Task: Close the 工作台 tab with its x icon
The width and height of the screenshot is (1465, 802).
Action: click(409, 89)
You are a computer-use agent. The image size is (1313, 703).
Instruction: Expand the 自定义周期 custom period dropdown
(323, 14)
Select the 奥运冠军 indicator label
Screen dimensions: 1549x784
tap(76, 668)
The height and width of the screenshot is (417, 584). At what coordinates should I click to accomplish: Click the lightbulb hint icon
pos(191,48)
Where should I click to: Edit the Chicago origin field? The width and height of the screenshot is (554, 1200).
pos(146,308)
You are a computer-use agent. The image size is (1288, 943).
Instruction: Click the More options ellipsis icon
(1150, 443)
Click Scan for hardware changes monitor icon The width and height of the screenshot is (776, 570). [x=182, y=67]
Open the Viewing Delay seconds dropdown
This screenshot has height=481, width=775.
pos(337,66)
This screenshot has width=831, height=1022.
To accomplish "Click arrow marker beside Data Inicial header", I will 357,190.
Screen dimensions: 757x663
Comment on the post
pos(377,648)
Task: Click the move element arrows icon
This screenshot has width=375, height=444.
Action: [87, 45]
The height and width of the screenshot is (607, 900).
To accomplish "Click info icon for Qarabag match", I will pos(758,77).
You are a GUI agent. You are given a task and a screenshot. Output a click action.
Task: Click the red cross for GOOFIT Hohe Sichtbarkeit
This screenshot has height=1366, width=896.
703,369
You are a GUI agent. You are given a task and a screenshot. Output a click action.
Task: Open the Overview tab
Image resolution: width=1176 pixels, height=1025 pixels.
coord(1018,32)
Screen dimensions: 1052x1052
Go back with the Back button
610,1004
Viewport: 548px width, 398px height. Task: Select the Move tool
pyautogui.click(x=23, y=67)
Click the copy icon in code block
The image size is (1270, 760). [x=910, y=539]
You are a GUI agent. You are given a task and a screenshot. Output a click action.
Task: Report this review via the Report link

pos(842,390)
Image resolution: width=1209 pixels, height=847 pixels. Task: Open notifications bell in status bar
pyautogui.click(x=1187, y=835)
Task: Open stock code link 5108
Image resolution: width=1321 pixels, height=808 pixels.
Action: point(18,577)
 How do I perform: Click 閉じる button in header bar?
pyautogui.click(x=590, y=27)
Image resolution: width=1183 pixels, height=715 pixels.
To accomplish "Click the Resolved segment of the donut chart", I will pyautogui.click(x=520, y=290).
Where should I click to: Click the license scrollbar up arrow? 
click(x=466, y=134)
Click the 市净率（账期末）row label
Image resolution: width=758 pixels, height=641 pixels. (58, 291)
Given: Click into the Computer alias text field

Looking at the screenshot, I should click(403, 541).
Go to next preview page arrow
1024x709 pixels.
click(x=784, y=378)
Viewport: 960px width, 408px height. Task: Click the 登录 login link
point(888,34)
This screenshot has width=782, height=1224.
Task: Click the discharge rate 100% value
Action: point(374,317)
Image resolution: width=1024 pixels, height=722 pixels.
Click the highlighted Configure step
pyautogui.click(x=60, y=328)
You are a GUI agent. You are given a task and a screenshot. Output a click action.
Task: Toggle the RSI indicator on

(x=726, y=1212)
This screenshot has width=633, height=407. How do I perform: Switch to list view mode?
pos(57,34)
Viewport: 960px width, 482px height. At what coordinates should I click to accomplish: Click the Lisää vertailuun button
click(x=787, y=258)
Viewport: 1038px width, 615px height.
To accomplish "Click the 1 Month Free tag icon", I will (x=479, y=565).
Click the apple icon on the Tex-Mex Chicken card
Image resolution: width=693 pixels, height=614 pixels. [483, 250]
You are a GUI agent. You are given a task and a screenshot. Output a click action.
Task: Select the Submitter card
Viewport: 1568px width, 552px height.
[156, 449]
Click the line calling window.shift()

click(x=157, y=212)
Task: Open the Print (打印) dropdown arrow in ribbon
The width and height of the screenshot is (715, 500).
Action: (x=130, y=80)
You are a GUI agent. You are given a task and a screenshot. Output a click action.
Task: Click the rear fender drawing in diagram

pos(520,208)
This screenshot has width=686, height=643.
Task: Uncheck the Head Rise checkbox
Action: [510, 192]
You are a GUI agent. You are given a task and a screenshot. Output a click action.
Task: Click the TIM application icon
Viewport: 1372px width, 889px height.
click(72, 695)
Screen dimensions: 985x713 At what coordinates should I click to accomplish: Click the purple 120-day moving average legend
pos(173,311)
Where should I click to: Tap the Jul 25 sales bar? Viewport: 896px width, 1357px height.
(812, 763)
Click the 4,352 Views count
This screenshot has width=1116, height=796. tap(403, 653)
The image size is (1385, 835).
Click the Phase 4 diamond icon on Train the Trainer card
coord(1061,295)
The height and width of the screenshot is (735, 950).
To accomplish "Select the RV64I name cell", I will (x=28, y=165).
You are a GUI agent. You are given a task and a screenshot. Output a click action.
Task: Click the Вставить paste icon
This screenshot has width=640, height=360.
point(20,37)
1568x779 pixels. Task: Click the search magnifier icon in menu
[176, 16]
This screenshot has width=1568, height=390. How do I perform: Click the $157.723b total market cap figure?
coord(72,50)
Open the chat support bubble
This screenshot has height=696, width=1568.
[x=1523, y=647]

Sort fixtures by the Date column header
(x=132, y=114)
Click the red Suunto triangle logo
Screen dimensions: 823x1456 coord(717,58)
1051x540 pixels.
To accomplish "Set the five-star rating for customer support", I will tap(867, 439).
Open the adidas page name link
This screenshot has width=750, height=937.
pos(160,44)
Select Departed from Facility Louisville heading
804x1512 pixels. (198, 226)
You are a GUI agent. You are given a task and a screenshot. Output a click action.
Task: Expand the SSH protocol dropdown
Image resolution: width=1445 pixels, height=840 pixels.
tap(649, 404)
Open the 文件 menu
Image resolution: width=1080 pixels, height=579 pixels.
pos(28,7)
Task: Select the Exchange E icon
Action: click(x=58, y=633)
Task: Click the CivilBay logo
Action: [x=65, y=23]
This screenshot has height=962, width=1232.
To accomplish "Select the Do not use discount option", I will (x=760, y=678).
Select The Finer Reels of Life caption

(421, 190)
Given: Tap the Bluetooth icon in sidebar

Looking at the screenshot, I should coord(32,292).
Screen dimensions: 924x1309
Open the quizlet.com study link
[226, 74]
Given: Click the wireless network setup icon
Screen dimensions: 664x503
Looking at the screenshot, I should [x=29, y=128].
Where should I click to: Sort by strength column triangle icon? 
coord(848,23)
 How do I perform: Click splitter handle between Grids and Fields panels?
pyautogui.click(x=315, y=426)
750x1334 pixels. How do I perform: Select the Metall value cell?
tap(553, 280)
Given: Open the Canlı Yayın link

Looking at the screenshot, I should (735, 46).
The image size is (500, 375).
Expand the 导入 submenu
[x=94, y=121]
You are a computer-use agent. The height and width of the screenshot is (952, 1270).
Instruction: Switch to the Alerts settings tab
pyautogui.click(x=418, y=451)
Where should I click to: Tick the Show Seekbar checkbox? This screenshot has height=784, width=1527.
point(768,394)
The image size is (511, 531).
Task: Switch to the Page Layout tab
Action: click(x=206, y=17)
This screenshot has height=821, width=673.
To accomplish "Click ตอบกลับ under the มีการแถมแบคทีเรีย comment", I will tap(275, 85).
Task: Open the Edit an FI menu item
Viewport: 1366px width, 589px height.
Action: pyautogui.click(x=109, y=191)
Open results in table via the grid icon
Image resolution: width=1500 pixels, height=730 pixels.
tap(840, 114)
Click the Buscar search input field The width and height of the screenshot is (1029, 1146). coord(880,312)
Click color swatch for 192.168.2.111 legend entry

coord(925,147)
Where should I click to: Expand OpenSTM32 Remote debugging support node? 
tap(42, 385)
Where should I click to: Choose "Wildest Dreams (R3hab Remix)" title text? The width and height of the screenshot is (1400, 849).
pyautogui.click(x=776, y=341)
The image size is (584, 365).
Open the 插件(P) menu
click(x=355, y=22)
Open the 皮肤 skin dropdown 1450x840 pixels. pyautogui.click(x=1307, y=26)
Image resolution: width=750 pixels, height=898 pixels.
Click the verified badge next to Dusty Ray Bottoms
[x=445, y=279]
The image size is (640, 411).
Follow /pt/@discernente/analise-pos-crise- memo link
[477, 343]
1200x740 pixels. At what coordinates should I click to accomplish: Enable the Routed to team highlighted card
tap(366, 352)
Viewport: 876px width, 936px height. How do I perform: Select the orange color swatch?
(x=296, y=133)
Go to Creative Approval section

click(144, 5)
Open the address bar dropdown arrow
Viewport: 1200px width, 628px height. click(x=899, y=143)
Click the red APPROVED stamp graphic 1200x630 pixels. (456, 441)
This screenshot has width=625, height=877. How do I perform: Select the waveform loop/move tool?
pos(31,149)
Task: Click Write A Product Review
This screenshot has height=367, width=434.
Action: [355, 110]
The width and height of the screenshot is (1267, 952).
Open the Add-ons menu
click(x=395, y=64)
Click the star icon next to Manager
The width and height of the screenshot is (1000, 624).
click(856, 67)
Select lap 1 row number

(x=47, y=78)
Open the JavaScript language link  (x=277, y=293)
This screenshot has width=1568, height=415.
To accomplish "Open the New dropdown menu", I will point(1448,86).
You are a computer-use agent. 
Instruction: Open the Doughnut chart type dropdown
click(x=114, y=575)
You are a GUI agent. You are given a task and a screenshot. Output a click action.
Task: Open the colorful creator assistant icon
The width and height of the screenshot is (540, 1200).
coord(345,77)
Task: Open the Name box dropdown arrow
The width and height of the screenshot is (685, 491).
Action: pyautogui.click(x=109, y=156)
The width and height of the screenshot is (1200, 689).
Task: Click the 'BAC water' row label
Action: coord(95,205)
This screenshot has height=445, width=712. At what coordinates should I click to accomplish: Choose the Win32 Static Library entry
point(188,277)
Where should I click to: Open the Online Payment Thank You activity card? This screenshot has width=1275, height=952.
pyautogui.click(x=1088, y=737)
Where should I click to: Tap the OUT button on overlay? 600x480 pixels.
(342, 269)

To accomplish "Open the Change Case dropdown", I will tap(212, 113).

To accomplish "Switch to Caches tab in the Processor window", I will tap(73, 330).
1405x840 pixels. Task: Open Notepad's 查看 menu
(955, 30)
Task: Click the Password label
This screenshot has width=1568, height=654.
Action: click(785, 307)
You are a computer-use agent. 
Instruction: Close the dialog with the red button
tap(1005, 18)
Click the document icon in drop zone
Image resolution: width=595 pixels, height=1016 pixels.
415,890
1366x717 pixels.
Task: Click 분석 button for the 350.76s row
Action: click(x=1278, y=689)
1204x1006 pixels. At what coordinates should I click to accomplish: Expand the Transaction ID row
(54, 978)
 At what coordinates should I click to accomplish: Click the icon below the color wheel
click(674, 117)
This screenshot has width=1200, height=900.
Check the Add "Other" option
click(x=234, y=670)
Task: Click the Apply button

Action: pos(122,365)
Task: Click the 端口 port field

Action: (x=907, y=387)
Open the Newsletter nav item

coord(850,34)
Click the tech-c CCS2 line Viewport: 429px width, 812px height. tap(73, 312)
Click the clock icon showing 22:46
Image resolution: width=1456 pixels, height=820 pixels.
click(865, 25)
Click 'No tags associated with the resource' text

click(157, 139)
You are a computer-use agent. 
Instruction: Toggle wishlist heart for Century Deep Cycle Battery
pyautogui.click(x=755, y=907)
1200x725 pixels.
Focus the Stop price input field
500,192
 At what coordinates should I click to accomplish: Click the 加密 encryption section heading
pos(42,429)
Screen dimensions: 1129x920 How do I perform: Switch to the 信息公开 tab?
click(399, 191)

====================

- Exercise details -
Restate word for word the lines running from the line that holds "Click the tech-c" to the final line of the entries.

- Answer below -
Click the tech-c CCS2 line Viewport: 429px width, 812px height. tap(73, 312)
Click the clock icon showing 22:46
Image resolution: width=1456 pixels, height=820 pixels.
click(865, 25)
Click 'No tags associated with the resource' text

click(157, 139)
You are a computer-use agent. 
Instruction: Toggle wishlist heart for Century Deep Cycle Battery
pyautogui.click(x=755, y=907)
1200x725 pixels.
Focus the Stop price input field
500,192
 At what coordinates should I click to accomplish: Click the 加密 encryption section heading
pos(42,429)
Screen dimensions: 1129x920 How do I perform: Switch to the 信息公开 tab?
click(399, 191)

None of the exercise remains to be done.